Problem description: Please copy out the part of the entries that opens with the line containing "Given: Click the Help question mark icon" and closes with the line containing "Image resolution: width=778". Swap "Help" for "Support" and leave everything else unchanged.

The data:
---

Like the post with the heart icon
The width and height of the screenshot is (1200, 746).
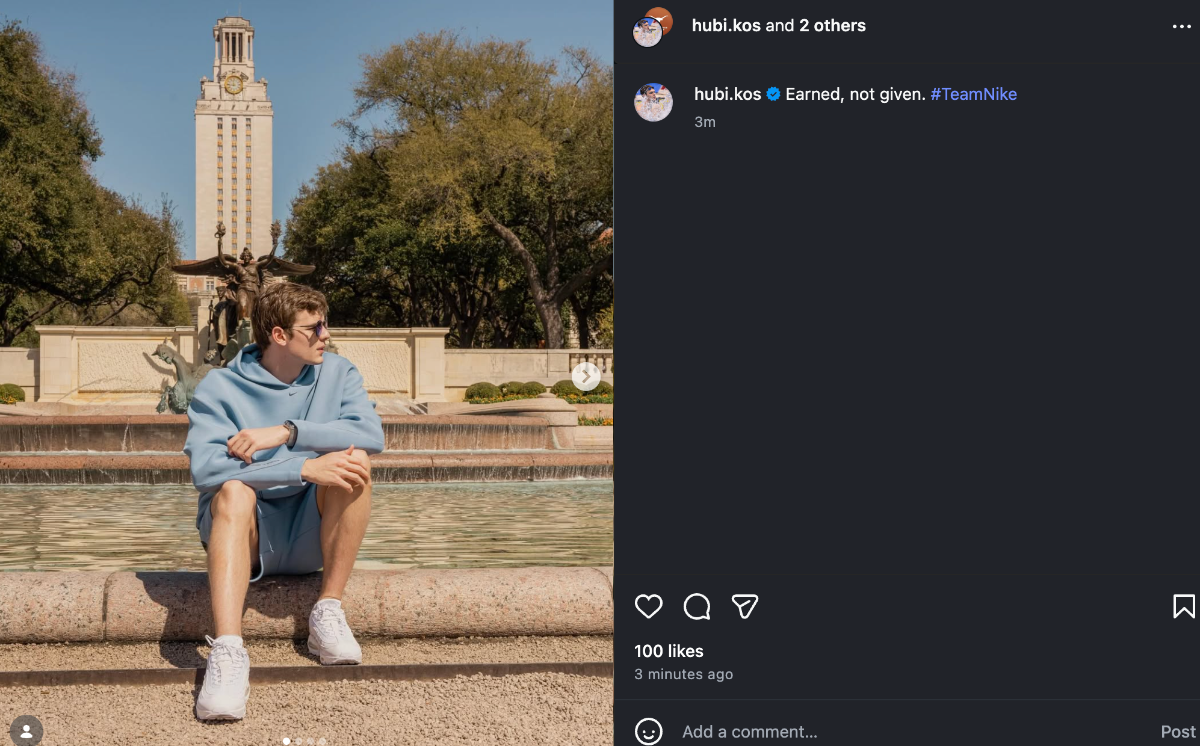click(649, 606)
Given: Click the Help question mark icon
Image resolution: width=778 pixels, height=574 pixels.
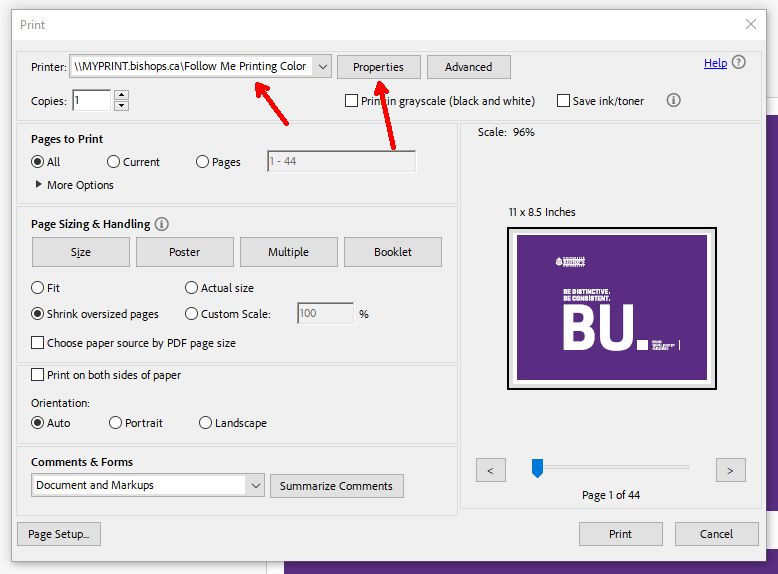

---

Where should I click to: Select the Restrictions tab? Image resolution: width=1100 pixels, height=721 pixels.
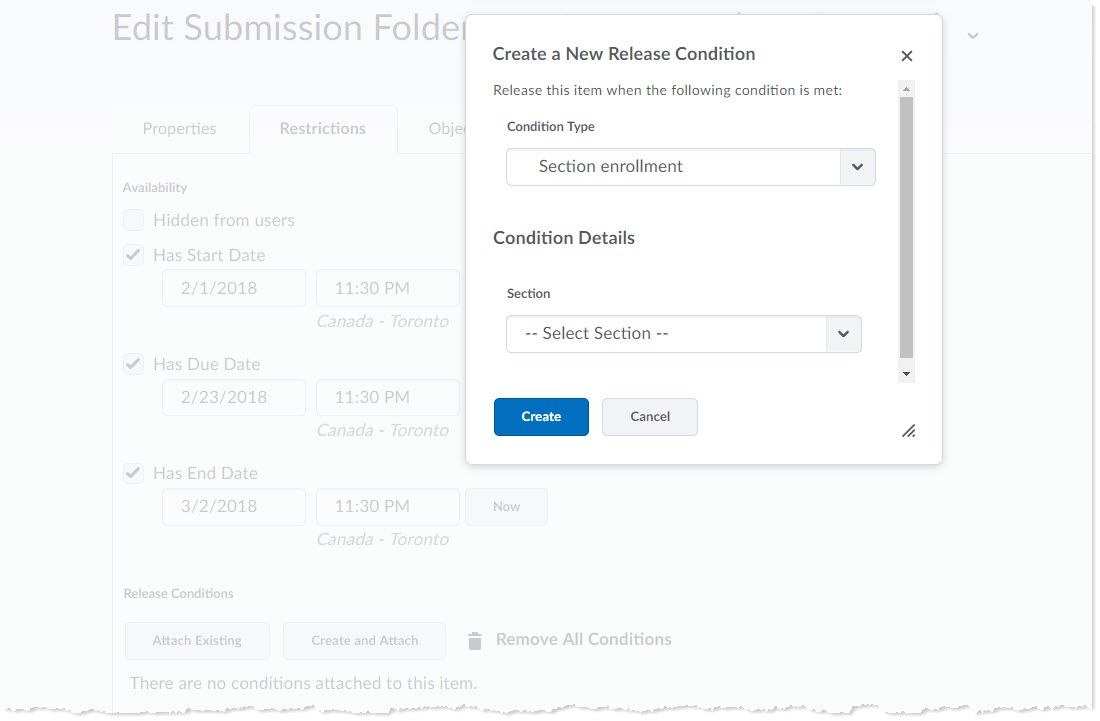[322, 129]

---

Expected answer:
Given: Click the Support question mark icon
Image resolution: width=778 pixels, height=574 pixels.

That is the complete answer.